All he ever wanted was to be told by her that she loved him. Well, that's nice, no doubt about that, but the problem is that they bring her back with a lock of hair.

Correct me if I'm wrong, biologists, but hair contains NO genetic material...right? The roots do, but we clearly see when David cuts it, and this bit of hair has no roots. No DNA, impossible to replicate, no matter how much you'd like it to fit into your story. Now, if David had YANKED some of Monica's hair, then we'd be in business...but then we'd still have another problem...

You wouldn't be bringing back Monica. You'd be creating a new being, a genetic twin. Now, supposedly, these super-advanced robots can bring back Monica with all of her memories intact. Okay, that, folks, is bullshit. On top of that, they can only bring her back for a single day, because of something along the lines of "each being only taking one path through space-time" or some such garbage. Okay, that is an enormous heaping stinking PILE of bullshit. What the hell is the cosmic significance of a single EARTH day? If this bullshit is true, how can you bring her back at ALL? When I heard that, I just about slapped everyone around me, stood up, and said, "That's fucking BULLSHIT!"

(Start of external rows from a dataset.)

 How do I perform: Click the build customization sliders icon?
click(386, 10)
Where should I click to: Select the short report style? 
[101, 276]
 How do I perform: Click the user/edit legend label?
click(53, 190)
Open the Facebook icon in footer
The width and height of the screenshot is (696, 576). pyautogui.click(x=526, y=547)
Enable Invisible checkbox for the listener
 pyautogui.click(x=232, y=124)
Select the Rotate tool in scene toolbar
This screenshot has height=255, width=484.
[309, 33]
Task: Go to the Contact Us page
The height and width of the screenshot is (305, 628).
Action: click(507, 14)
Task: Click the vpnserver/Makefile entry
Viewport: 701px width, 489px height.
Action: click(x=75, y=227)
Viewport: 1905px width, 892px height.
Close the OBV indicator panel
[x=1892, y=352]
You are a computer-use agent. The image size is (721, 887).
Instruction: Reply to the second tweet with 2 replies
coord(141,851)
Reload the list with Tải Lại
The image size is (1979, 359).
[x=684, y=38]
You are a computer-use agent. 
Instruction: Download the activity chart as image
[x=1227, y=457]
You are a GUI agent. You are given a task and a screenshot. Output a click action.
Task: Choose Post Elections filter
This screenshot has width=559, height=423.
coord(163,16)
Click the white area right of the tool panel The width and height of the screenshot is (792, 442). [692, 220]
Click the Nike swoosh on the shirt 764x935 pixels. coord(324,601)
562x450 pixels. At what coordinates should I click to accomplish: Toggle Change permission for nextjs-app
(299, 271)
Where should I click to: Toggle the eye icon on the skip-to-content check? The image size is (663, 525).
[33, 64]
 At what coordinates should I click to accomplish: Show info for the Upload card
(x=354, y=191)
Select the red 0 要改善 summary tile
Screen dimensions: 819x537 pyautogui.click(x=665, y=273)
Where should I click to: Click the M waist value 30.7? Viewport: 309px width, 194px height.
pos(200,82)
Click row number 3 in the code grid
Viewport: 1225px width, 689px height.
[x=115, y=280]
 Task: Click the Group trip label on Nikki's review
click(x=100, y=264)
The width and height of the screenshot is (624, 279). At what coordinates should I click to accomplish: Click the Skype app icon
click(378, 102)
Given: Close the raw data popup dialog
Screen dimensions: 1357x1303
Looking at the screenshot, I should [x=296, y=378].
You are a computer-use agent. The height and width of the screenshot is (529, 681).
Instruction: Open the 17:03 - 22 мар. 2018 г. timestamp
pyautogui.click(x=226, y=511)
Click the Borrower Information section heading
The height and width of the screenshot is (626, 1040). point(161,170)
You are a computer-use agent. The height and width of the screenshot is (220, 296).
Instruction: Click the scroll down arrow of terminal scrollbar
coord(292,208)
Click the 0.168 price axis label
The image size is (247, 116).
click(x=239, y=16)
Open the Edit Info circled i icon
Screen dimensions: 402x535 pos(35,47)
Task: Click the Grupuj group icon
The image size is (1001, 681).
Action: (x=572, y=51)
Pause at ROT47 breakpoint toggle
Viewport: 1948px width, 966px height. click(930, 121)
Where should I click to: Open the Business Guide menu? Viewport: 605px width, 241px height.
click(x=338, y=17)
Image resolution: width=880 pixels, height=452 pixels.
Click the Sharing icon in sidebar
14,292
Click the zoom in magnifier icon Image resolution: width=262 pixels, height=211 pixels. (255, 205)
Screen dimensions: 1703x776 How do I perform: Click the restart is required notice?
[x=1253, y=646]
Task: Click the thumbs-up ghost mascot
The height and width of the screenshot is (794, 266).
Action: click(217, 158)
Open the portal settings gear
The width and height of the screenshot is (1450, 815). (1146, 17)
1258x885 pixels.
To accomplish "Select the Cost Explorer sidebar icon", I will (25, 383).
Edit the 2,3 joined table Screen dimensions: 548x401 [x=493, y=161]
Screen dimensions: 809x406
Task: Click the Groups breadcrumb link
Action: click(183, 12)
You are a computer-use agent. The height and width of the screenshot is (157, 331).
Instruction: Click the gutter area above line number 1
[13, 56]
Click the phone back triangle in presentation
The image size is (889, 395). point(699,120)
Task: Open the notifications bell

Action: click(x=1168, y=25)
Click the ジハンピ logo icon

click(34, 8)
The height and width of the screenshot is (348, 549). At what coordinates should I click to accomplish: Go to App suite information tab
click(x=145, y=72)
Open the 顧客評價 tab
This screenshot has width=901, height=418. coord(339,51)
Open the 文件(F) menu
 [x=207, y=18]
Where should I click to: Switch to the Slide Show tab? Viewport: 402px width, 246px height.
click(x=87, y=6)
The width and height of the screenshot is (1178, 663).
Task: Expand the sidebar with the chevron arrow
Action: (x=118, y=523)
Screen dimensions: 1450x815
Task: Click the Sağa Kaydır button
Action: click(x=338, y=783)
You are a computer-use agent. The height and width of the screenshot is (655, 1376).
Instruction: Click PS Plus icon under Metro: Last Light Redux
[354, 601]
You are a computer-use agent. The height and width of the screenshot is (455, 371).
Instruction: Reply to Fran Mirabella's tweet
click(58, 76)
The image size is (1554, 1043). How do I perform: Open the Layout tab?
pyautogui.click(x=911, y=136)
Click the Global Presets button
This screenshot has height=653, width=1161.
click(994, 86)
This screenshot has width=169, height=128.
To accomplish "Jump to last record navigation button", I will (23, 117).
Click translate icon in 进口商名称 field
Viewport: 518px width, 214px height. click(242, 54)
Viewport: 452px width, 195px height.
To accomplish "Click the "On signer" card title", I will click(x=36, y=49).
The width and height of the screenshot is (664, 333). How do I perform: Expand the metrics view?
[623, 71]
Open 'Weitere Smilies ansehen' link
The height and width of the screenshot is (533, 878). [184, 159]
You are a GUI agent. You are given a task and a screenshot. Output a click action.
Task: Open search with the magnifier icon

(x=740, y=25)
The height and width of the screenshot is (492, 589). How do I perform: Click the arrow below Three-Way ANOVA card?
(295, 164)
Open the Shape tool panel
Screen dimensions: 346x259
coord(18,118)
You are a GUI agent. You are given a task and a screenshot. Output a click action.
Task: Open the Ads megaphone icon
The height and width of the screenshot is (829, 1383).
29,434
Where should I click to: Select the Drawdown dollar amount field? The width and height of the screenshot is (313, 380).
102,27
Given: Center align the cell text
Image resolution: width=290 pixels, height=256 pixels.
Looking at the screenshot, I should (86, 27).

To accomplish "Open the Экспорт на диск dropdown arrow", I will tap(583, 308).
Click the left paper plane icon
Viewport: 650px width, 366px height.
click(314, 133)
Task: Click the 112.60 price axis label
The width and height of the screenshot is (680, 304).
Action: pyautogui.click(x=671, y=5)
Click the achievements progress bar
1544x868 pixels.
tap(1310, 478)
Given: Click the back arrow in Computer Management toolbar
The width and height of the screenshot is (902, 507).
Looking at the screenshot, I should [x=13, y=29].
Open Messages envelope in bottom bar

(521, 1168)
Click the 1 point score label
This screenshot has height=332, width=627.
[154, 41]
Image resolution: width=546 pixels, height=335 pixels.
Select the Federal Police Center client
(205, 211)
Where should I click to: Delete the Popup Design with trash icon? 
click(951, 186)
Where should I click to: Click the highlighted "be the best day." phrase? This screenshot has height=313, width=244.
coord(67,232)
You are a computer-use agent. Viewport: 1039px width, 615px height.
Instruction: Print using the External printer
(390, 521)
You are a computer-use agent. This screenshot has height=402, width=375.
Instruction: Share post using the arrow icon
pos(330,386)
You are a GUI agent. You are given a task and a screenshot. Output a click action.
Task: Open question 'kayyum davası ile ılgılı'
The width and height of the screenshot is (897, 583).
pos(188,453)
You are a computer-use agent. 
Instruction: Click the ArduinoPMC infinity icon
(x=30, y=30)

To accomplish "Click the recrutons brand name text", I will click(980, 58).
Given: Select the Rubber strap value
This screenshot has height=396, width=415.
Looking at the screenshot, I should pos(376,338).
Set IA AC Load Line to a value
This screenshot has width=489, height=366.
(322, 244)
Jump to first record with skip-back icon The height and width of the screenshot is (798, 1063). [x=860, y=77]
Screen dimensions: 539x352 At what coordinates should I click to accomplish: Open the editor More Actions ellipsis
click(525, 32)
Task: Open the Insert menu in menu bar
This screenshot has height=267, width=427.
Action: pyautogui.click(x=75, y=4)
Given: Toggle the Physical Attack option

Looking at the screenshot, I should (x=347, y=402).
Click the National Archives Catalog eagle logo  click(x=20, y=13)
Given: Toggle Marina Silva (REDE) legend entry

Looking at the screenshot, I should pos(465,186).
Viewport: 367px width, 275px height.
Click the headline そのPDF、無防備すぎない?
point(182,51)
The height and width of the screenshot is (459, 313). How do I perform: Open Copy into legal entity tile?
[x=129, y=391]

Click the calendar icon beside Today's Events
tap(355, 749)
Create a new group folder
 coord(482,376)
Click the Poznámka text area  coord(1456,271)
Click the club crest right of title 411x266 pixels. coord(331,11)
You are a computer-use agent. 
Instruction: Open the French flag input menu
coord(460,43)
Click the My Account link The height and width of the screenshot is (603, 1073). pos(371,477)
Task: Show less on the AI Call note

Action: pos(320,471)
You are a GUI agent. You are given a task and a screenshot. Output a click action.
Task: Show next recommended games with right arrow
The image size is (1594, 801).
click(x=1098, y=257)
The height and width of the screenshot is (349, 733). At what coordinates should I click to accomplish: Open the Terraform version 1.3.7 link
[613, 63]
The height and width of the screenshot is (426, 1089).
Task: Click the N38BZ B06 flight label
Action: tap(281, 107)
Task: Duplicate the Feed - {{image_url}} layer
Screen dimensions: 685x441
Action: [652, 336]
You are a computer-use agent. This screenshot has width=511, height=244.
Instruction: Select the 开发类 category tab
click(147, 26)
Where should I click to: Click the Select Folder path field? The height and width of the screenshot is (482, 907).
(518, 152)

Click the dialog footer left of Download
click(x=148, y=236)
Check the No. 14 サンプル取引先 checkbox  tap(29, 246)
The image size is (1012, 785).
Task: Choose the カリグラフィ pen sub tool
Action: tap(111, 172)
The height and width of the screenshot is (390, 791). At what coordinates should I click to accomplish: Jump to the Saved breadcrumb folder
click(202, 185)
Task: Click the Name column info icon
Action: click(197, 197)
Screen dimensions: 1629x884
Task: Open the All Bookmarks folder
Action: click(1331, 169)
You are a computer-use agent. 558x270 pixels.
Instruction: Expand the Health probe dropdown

But, I didn't. Because, it's just a movie. If they want to put in their semi-religious nonsense, that's their business. But, it just makes A.I. into a train wreck. None of the last bit of this film makes a damn bit of sense, it's just completely contrived, amateurish foolishness. Meant to pull at the heartstrings of the audience one last time. OH, how I hate it when filmmakers put garbage like this into their films because they lack the creativity and intelligence to do something better. Must...get...more...tears out of them.

Well, if you shed a tear, it should be for the brilliant movie that could have been. A.I. has glimpses of greatness, veiled in confusion, contrivance, and bullshit. Altogether, I'm glad I saw it. I'm also glad that when the DVD comes out, it'll be easy to do the home re-cut. Just hit stop when the Ferris Wheel hits the ground.

Even if it somehow manages to play its way through to the end, though, you can at least be calmed by the fact that it's better than Eyes Wide Shut.

-Your Organic Friend Dave, El Cosmico.